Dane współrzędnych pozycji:
==============================
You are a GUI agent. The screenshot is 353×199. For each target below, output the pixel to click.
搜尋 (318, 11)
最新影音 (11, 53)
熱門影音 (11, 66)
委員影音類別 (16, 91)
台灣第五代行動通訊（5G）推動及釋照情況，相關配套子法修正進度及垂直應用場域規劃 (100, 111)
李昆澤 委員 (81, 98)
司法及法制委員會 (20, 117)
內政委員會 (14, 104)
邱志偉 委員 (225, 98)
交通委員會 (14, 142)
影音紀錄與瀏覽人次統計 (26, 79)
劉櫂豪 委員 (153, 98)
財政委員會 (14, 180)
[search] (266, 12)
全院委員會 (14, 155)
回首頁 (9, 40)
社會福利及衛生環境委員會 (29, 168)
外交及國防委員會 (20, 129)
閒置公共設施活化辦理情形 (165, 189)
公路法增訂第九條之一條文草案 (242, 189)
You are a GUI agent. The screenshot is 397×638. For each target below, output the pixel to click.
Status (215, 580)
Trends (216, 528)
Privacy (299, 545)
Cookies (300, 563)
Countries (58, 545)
==============================
- **Zadanie**:
Proszę sformatować wszystkie powyższe pozycje jako tabelę Markdown z kolumnami „Nr” i „Wiersz”, gdzie każdy wiersz otrzymuje kolejny numer, a puste wiersze zostają pominięte.

- **Poprawna odpowiedź**:
| Nr | Wiersz |
|---|---|
| 1 | You are a GUI agent. The screenshot is 353×199. For each target below, output the pixel to click. |
| 2 | 搜尋 (318, 11) |
| 3 | 最新影音 (11, 53) |
| 4 | 熱門影音 (11, 66) |
| 5 | 委員影音類別 (16, 91) |
| 6 | 台灣第五代行動通訊（5G）推動及釋照情況，相關配套子法修正進度及垂直應用場域規劃 (100, 111) |
| 7 | 李昆澤 委員 (81, 98) |
| 8 | 司法及法制委員會 (20, 117) |
| 9 | 內政委員會 (14, 104) |
| 10 | 邱志偉 委員 (225, 98) |
| 11 | 交通委員會 (14, 142) |
| 12 | 影音紀錄與瀏覽人次統計 (26, 79) |
| 13 | 劉櫂豪 委員 (153, 98) |
| 14 | 財政委員會 (14, 180) |
| 15 | [search] (266, 12) |
| 16 | 全院委員會 (14, 155) |
| 17 | 回首頁 (9, 40) |
| 18 | 社會福利及衛生環境委員會 (29, 168) |
| 19 | 外交及國防委員會 (20, 129) |
| 20 | 閒置公共設施活化辦理情形 (165, 189) |
| 21 | 公路法增訂第九條之一條文草案 (242, 189) |
| 22 | You are a GUI agent. The screenshot is 397×638. For each target below, output the pixel to click. |
| 23 | Status (215, 580) |
| 24 | Trends (216, 528) |
| 25 | Privacy (299, 545) |
| 26 | Cookies (300, 563) |
| 27 | Countries (58, 545) |